Find the line containing "Season One (13, 1279)" in the listing below. Repeat it exactly, along with each following line up to and including the one containing "Become A Dream".

━━ TASK MATERIAL

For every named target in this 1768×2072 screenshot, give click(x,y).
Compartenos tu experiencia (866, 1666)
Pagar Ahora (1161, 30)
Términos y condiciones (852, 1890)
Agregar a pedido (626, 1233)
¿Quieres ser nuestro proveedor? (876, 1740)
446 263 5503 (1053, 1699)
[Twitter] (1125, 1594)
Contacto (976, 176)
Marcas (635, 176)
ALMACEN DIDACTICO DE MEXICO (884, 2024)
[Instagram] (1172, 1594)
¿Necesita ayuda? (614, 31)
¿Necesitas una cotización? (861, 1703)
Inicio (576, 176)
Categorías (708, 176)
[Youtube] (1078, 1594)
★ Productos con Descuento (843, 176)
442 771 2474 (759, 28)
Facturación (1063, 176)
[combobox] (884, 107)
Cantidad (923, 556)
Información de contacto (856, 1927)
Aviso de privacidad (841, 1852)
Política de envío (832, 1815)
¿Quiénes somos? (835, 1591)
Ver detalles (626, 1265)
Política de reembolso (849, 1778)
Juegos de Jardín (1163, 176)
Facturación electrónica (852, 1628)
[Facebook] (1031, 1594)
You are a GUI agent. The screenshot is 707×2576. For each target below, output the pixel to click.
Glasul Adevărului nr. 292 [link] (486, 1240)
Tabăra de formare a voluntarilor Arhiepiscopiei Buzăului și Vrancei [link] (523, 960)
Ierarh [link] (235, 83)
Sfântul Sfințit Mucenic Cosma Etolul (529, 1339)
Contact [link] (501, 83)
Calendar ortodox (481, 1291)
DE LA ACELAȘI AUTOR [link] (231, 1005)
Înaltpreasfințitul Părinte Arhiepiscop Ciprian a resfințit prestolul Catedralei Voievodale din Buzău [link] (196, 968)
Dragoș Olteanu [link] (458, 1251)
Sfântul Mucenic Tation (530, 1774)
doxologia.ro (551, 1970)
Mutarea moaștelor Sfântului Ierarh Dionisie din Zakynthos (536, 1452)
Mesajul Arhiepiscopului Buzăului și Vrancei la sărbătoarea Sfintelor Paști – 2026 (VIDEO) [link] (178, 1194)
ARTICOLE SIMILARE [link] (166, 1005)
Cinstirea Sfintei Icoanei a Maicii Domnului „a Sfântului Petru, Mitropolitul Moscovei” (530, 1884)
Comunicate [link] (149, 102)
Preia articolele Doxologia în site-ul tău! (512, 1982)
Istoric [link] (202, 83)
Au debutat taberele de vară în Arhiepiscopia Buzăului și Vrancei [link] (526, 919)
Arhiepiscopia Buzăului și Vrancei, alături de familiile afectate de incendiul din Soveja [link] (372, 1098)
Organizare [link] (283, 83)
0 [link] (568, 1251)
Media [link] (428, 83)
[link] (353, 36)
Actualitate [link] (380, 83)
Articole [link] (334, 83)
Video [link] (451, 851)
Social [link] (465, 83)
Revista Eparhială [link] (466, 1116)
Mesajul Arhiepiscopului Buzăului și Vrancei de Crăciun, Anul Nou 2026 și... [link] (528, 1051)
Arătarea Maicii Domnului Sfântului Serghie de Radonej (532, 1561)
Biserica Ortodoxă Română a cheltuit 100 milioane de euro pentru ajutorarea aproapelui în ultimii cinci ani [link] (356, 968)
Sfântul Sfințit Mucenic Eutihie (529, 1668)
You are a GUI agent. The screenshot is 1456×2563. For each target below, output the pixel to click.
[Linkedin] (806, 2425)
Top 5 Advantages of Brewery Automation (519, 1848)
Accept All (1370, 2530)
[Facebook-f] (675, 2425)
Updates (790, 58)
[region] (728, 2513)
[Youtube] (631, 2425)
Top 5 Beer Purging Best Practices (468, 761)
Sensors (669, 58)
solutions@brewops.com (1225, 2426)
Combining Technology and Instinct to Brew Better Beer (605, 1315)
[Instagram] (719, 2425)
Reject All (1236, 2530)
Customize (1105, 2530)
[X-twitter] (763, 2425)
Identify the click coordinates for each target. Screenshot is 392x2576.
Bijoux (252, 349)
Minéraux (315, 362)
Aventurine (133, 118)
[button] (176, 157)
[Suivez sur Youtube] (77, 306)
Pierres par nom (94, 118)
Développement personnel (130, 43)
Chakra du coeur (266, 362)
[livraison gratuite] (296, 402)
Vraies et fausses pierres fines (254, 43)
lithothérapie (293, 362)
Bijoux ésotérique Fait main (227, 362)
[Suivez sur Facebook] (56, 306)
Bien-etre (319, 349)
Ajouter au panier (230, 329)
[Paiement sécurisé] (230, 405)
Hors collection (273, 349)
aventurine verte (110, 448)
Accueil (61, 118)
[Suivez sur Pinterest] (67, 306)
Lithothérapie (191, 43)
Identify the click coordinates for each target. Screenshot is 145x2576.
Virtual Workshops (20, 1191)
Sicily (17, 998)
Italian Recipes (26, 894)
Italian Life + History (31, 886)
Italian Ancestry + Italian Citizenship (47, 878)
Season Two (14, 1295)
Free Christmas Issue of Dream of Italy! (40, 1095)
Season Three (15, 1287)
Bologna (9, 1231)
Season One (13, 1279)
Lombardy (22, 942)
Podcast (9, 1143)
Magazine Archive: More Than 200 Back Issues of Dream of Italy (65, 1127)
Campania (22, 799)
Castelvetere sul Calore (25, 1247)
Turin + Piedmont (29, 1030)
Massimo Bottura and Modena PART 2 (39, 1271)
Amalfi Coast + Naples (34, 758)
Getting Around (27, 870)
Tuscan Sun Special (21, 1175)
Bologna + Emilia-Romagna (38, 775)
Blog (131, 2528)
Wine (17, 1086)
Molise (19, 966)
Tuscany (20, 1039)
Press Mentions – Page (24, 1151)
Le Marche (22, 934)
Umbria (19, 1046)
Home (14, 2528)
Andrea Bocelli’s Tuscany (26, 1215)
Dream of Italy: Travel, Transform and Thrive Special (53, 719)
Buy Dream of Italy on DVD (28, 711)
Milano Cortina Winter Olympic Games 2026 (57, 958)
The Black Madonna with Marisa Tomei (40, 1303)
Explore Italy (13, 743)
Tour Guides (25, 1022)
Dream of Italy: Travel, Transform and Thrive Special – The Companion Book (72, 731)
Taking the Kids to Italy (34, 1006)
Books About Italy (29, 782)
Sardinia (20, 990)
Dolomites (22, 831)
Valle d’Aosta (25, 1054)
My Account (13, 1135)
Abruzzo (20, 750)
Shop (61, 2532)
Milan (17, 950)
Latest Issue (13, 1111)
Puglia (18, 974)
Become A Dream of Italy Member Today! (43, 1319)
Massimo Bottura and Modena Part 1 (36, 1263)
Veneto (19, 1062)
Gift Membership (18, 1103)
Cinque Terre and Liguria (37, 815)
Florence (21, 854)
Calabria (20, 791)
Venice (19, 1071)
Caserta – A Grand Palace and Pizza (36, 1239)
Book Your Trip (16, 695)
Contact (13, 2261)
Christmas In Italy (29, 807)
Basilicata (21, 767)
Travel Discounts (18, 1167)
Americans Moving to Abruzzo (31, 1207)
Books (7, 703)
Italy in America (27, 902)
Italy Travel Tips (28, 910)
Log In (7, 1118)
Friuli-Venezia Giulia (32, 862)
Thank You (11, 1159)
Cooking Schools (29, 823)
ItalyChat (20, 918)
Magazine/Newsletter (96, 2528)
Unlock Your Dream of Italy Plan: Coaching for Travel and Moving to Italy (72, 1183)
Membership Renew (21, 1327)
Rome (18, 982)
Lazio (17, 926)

━━━━

=== RESPONSE ===
Season One (13, 1279)
Lombardy (22, 942)
Podcast (9, 1143)
Magazine Archive: More Than 200 Back Issues of Dream of Italy (65, 1127)
Campania (22, 799)
Castelvetere sul Calore (25, 1247)
Turin + Piedmont (29, 1030)
Massimo Bottura and Modena PART 2 (39, 1271)
Amalfi Coast + Naples (34, 758)
Getting Around (27, 870)
Tuscan Sun Special (21, 1175)
Bologna + Emilia-Romagna (38, 775)
Blog (131, 2528)
Wine (17, 1086)
Molise (19, 966)
Tuscany (20, 1039)
Press Mentions – Page (24, 1151)
Le Marche (22, 934)
Umbria (19, 1046)
Home (14, 2528)
Andrea Bocelli’s Tuscany (26, 1215)
Dream of Italy: Travel, Transform and Thrive Special (53, 719)
Buy Dream of Italy on DVD (28, 711)
Milano Cortina Winter Olympic Games 2026 (57, 958)
The Black Madonna with Marisa Tomei (40, 1303)
Explore Italy (13, 743)
Tour Guides (25, 1022)
Dream of Italy: Travel, Transform and Thrive Special – The Companion Book (72, 731)
Taking the Kids to Italy (34, 1006)
Books About Italy (29, 782)
Sardinia (20, 990)
Dolomites (22, 831)
Valle d’Aosta (25, 1054)
My Account (13, 1135)
Abruzzo (20, 750)
Shop (61, 2532)
Milan (17, 950)
Latest Issue (13, 1111)
Puglia (18, 974)
Become A Dream of Italy Member Today! (43, 1319)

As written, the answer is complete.